Finnish Sign Language () is the sign language most commonly used in Finland. There are 3,000 (2012 estimate) Finnish deaf who have Finnish Sign Language as a first language. As the Finnish system records users by their written language, not their spoken alone, nearly all deaf people who sign are assigned this way and may be subsumed into the overall Finnish language figures. Historically the aim was oralism, whereby deaf people were taught to speak oral Finnish, even if they could not hear it; thus older people are recorded under these figures. In 2014, only 500 people registered Finnish Sign Language as their first language.
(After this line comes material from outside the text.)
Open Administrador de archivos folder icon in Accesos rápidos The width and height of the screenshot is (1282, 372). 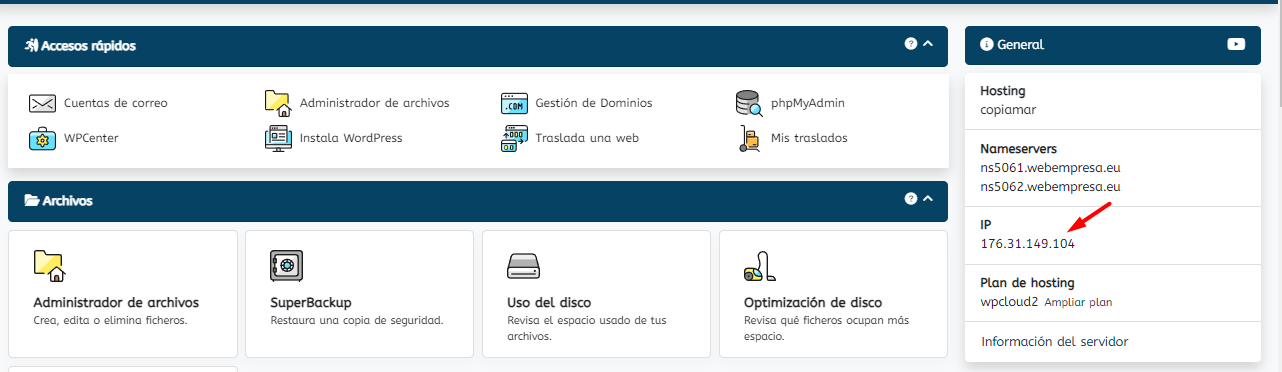278,103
There are several sign languages that come under this label; FSL for those that can see; Signed Finnish, which does not follow the same grammatical rules, and a version for those who are blind and deaf. Thus, there are around 8,000 people that use a Finnish Sign Language linguistically. Many estimates say 5,000, but these are exaggerations derived from the 14,000 deaf people in Finland (many of whom do not speak Finnish Sign Language). Finnish Sign Language is derived from Swedish Sign Language, which is a different language from Finnish Swedish Sign Language (which is Swedish Finnish language derived from Finnish Sign Language, of which there are an estimated 90 speakers in Finland), from which it began to separate as an independent language in the middle of the 19th century.

Finnish legislation recognized Finnish Sign Language as one of Finland's domestic languages in 1995 when it was included in the renewed constitution. Finland then became the third country in the world to recognize a sign language as a natural language and the right to use it as a mother tongue.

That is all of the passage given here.